Closed chetan201 closed 4 years ago

chetan201 commented 4 years ago

First of all, this is an amazing project. I love the simplicity of use and how shockingly effective a tool Venn diagrams are for data visualization.

One feature request I had was to solve a specific problem I am trying to address with 3 set Venn diagrams as shown in an example below. The labels are hard to associate with the overlap regions unless the context is well understood. I see that this is likely happening due to the high commonality between sets producing some of those tiny slivers of intersection and exclusivity.

I think it can be addressed by generating arrow lines from the areas to the labels.

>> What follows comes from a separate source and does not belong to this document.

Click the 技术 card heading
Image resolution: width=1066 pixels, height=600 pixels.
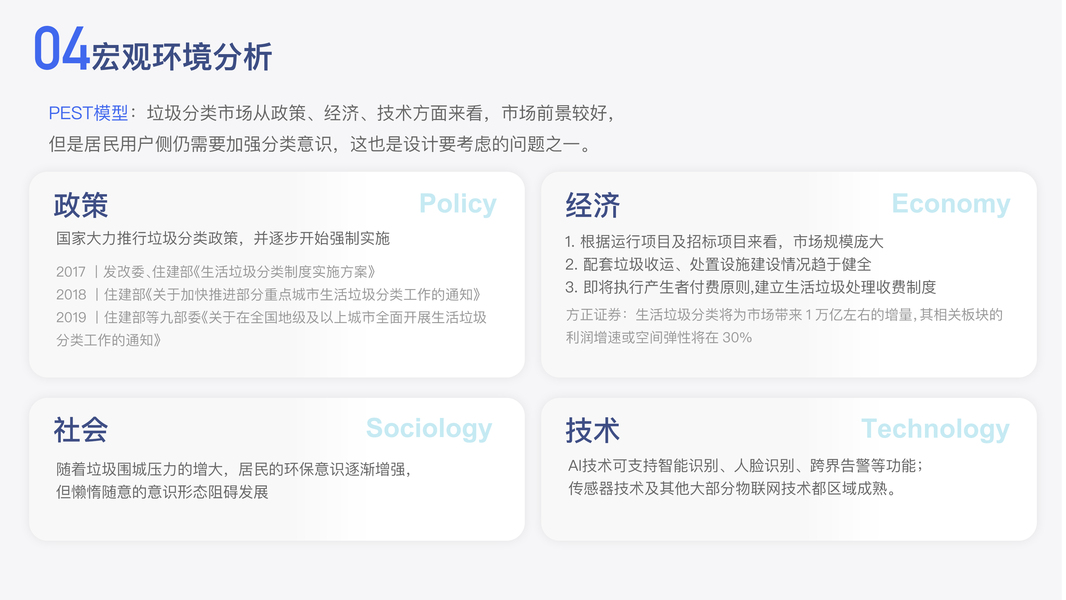pos(592,430)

I hope to tackle this issue myself as time permits but if there were an existing easy solution, would love to hear.

Thanks!

image

konstantint commented 4 years ago

There are two aspects to your problem.

Firstly, when the data is skewed in such a way that it becomes hard to understand which region is where, the clarity and thus the benefit of the diagram quickly diminishes. You could make the visualization clearer by "regularizing" it - increasing all the regions a bit by a fixed "fake" amount. Try this:

import numpy as np
from matplotlib_venn import venn3_unweighted

# Actual sizes
sizes = (1808, 1181, 1858, 4715, 3031, 26482, 65012)

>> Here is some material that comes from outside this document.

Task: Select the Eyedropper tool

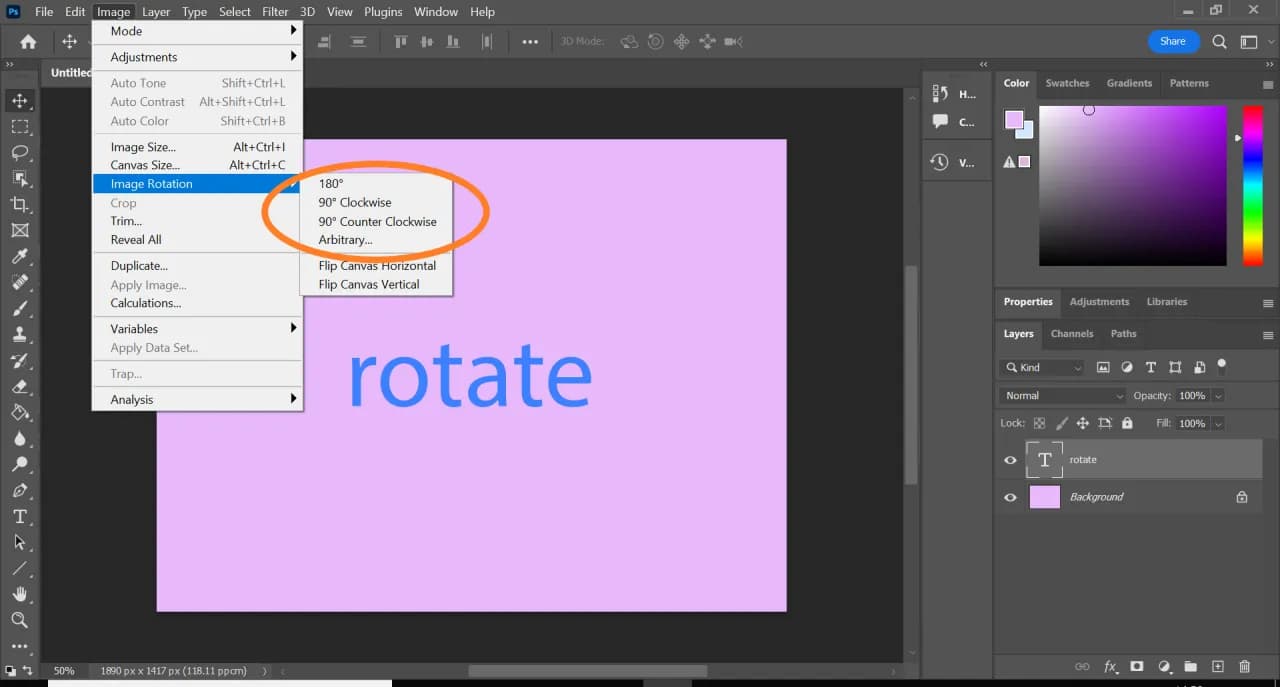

# Regularize by adding a fixed area to every region
reg_sizes = np.asarray(sizes) + sum(sizes)/20
venn3_unweighted(sizes, subset_areas=reg_sizes)

Yes, the areas on the diagram would be less "accurate", but a venn diagram is not meant to be 100% accurate anyway, it is meant to be clear. Adding a possibility for such regularization is on the roadmap for the project as part of #35 (I'd envision syntax of the form venn3(... layout=RegularizedStandard(1/20)), however as you might note I haven't yet found free time to work on this.

Secondly, you could of course keep the skewed shapes and add annotations. This looks like a rather niche design requirement for me, that could not be implemented in a sufficiently general manner to become a useful part of the library. Here's, however, something to get you started:

from itertools import product
from matplotlib import pyplot as plt
import numpy as np

def annotate_regions(venn, titles=None, ax=None, **kwargs):
  ax = ax or plt.gca()
  titles = titles or list(map(''.join, product('01','01','01')))
  kwargs = kwargs or {'bbox': dict(boxstyle='round,pad=0.5', fc='gray', alpha=0.1),
                      'arrowprops': dict(arrowstyle='->', connectionstyle='arc3,rad=0.5',color='gray')}

  xmin, xmax = ax.get_xlim()
  ymin, ymax = ax.get_ylim()

  for i in range(1,8):
    region = format(i, '#05b')[2:]
    label = v.get_label_by_id(region)
    if not label: continue
    ax.annotate(titles[i], 
                xy=label.get_position() + np.array([0, 0.05]),
                xytext=(xmax+0.1, ymax-i*0.15),
                ha='left', textcoords='data',
                **kwargs)

v = venn3((1,2,3,4,5,6,7))
annotate_regions(v)

Finally, it's obvious that the label positioning algorithm could do a better job here. At least the label 26482 should have been put further to the right on your image. This is also a known drawback of the current layout method which could be addressed in the scope of #35.

chetan201 commented 3 years ago

@konstantint thanks for taking the time to explain in detail. I appreciate your solutions there.